*WHAT YOU NEED TO DO*. Will you transcribe the entries that follow, exactly and in full?

*DATA FOR THE TASK*.
*****
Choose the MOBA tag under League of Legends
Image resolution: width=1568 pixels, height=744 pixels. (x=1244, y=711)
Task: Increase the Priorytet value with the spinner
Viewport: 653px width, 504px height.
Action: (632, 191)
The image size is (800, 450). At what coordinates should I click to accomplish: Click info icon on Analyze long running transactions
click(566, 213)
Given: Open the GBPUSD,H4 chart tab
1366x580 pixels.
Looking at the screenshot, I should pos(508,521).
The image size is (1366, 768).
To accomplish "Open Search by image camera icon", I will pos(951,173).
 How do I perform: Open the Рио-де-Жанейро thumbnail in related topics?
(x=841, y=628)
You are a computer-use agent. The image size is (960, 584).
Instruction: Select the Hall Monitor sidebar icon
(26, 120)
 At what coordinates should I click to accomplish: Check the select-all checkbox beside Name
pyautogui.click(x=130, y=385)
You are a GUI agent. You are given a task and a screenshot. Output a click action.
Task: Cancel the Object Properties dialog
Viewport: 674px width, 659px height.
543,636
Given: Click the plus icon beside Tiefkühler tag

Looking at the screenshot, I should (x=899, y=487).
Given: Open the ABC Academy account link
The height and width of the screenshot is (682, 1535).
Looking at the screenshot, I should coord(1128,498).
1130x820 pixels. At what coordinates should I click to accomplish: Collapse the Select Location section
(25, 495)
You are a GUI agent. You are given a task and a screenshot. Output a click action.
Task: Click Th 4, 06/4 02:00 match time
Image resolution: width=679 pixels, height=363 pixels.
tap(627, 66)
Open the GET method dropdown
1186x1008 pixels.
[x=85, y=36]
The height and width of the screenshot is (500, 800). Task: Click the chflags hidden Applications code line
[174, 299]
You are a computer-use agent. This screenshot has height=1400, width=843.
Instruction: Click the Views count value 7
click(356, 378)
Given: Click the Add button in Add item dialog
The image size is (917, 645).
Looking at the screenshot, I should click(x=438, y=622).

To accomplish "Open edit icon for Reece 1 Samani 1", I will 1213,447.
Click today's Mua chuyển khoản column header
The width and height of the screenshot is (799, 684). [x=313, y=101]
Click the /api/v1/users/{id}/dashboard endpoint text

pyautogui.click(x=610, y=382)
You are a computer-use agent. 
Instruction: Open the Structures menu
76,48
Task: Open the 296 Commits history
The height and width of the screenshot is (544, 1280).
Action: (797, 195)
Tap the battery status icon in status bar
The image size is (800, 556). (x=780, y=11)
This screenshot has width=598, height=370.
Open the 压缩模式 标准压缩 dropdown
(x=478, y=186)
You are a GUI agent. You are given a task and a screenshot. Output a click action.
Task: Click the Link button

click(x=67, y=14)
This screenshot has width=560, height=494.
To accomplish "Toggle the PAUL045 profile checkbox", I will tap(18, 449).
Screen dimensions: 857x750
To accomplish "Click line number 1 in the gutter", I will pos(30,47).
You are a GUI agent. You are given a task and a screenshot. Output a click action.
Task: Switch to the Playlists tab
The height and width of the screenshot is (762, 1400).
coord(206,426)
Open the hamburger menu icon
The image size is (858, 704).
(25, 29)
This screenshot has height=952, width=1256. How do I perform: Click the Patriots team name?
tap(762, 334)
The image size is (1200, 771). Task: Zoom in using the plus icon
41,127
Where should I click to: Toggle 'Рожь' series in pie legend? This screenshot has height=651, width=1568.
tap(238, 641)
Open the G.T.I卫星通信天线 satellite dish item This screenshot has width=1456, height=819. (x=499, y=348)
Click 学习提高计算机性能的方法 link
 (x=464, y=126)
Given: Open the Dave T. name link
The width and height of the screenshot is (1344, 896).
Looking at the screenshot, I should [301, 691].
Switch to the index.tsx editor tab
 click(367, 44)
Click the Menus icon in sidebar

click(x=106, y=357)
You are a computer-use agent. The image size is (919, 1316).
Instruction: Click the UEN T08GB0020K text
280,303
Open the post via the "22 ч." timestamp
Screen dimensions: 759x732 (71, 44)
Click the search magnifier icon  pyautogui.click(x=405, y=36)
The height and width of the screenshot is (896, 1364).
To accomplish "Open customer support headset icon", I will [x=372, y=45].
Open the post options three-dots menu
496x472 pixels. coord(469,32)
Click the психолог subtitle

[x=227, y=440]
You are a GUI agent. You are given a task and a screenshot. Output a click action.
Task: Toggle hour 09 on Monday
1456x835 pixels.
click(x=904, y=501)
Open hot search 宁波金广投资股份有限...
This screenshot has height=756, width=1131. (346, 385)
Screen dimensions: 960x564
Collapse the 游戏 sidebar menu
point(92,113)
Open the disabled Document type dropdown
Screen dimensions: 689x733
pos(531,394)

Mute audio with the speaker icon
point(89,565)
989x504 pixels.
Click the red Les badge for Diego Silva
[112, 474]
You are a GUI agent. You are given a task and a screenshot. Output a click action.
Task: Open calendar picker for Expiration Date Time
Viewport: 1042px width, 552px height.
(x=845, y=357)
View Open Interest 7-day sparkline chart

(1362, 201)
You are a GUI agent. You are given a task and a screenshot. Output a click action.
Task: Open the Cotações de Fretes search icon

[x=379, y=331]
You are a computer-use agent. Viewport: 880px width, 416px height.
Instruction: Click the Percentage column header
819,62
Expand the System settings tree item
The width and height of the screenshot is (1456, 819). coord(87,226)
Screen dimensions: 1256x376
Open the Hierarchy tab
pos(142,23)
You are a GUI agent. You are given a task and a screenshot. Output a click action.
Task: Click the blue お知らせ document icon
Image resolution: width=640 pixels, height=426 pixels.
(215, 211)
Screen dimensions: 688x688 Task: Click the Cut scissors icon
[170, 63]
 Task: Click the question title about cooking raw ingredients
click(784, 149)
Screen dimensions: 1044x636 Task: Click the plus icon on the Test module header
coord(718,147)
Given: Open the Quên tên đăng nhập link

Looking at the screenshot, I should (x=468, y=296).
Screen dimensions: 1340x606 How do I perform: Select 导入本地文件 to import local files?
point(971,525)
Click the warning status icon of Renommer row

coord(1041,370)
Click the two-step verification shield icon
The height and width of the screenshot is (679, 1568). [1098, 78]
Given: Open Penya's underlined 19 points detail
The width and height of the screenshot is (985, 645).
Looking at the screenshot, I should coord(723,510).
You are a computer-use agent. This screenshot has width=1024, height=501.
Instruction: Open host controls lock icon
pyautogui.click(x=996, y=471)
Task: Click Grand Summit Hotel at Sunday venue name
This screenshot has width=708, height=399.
*****
*EXERCISE OUTPUT*.
Choose the MOBA tag under League of Legends
Image resolution: width=1568 pixels, height=744 pixels. (x=1244, y=711)
Task: Increase the Priorytet value with the spinner
Viewport: 653px width, 504px height.
Action: (632, 191)
The image size is (800, 450). At what coordinates should I click to accomplish: Click info icon on Analyze long running transactions
click(566, 213)
Given: Open the GBPUSD,H4 chart tab
1366x580 pixels.
Looking at the screenshot, I should pos(508,521).
The image size is (1366, 768).
To accomplish "Open Search by image camera icon", I will pos(951,173).
 How do I perform: Open the Рио-де-Жанейро thumbnail in related topics?
(x=841, y=628)
You are a computer-use agent. The image size is (960, 584).
Instruction: Select the Hall Monitor sidebar icon
(26, 120)
 At what coordinates should I click to accomplish: Check the select-all checkbox beside Name
pyautogui.click(x=130, y=385)
You are a GUI agent. You are given a task and a screenshot. Output a click action.
Task: Cancel the Object Properties dialog
Viewport: 674px width, 659px height.
543,636
Given: Click the plus icon beside Tiefkühler tag

Looking at the screenshot, I should (x=899, y=487).
Given: Open the ABC Academy account link
The height and width of the screenshot is (682, 1535).
Looking at the screenshot, I should coord(1128,498).
1130x820 pixels. At what coordinates should I click to accomplish: Collapse the Select Location section
(25, 495)
You are a GUI agent. You are given a task and a screenshot. Output a click action.
Task: Click Th 4, 06/4 02:00 match time
Image resolution: width=679 pixels, height=363 pixels.
tap(627, 66)
Open the GET method dropdown
1186x1008 pixels.
[x=85, y=36]
The height and width of the screenshot is (500, 800). Task: Click the chflags hidden Applications code line
[174, 299]
You are a computer-use agent. This screenshot has height=1400, width=843.
Instruction: Click the Views count value 7
click(356, 378)
Given: Click the Add button in Add item dialog
The image size is (917, 645).
Looking at the screenshot, I should click(x=438, y=622).

To accomplish "Open edit icon for Reece 1 Samani 1", I will 1213,447.
Click today's Mua chuyển khoản column header
The width and height of the screenshot is (799, 684). [x=313, y=101]
Click the /api/v1/users/{id}/dashboard endpoint text

pyautogui.click(x=610, y=382)
You are a computer-use agent. 
Instruction: Open the Structures menu
76,48
Task: Open the 296 Commits history
The height and width of the screenshot is (544, 1280).
Action: (797, 195)
Tap the battery status icon in status bar
The image size is (800, 556). (x=780, y=11)
This screenshot has width=598, height=370.
Open the 压缩模式 标准压缩 dropdown
(x=478, y=186)
You are a GUI agent. You are given a task and a screenshot. Output a click action.
Task: Click the Link button

click(x=67, y=14)
This screenshot has width=560, height=494.
To accomplish "Toggle the PAUL045 profile checkbox", I will tap(18, 449).
Screen dimensions: 857x750
To accomplish "Click line number 1 in the gutter", I will pos(30,47).
You are a GUI agent. You are given a task and a screenshot. Output a click action.
Task: Switch to the Playlists tab
The height and width of the screenshot is (762, 1400).
coord(206,426)
Open the hamburger menu icon
The image size is (858, 704).
(25, 29)
This screenshot has height=952, width=1256. How do I perform: Click the Patriots team name?
tap(762, 334)
The image size is (1200, 771). Task: Zoom in using the plus icon
41,127
Where should I click to: Toggle 'Рожь' series in pie legend? This screenshot has height=651, width=1568.
tap(238, 641)
Open the G.T.I卫星通信天线 satellite dish item This screenshot has width=1456, height=819. (x=499, y=348)
Click 学习提高计算机性能的方法 link
 (x=464, y=126)
Given: Open the Dave T. name link
The width and height of the screenshot is (1344, 896).
Looking at the screenshot, I should [301, 691].
Switch to the index.tsx editor tab
 click(367, 44)
Click the Menus icon in sidebar

click(x=106, y=357)
You are a computer-use agent. The image size is (919, 1316).
Instruction: Click the UEN T08GB0020K text
280,303
Open the post via the "22 ч." timestamp
Screen dimensions: 759x732 (71, 44)
Click the search magnifier icon  pyautogui.click(x=405, y=36)
The height and width of the screenshot is (896, 1364).
To accomplish "Open customer support headset icon", I will [x=372, y=45].
Open the post options three-dots menu
496x472 pixels. coord(469,32)
Click the психолог subtitle

[x=227, y=440]
You are a GUI agent. You are given a task and a screenshot. Output a click action.
Task: Toggle hour 09 on Monday
1456x835 pixels.
click(x=904, y=501)
Open hot search 宁波金广投资股份有限...
This screenshot has height=756, width=1131. (346, 385)
Screen dimensions: 960x564
Collapse the 游戏 sidebar menu
point(92,113)
Open the disabled Document type dropdown
Screen dimensions: 689x733
pos(531,394)

Mute audio with the speaker icon
point(89,565)
989x504 pixels.
Click the red Les badge for Diego Silva
[112, 474]
You are a GUI agent. You are given a task and a screenshot. Output a click action.
Task: Open calendar picker for Expiration Date Time
Viewport: 1042px width, 552px height.
(x=845, y=357)
View Open Interest 7-day sparkline chart

(1362, 201)
You are a GUI agent. You are given a task and a screenshot. Output a click action.
Task: Open the Cotações de Fretes search icon

[x=379, y=331]
You are a computer-use agent. Viewport: 880px width, 416px height.
Instruction: Click the Percentage column header
819,62
Expand the System settings tree item
The width and height of the screenshot is (1456, 819). coord(87,226)
Screen dimensions: 1256x376
Open the Hierarchy tab
pos(142,23)
You are a GUI agent. You are given a task and a screenshot. Output a click action.
Task: Click the blue お知らせ document icon
Image resolution: width=640 pixels, height=426 pixels.
(215, 211)
Screen dimensions: 688x688 Task: Click the Cut scissors icon
[170, 63]
 Task: Click the question title about cooking raw ingredients
click(784, 149)
Screen dimensions: 1044x636 Task: Click the plus icon on the Test module header
coord(718,147)
Given: Open the Quên tên đăng nhập link

Looking at the screenshot, I should (x=468, y=296).
Screen dimensions: 1340x606 How do I perform: Select 导入本地文件 to import local files?
point(971,525)
Click the warning status icon of Renommer row

coord(1041,370)
Click the two-step verification shield icon
The height and width of the screenshot is (679, 1568). [1098, 78]
Given: Open Penya's underlined 19 points detail
The width and height of the screenshot is (985, 645).
Looking at the screenshot, I should coord(723,510).
You are a computer-use agent. This screenshot has width=1024, height=501.
Instruction: Open host controls lock icon
pyautogui.click(x=996, y=471)
Task: Click Grand Summit Hotel at Sunday venue name
This screenshot has width=708, height=399.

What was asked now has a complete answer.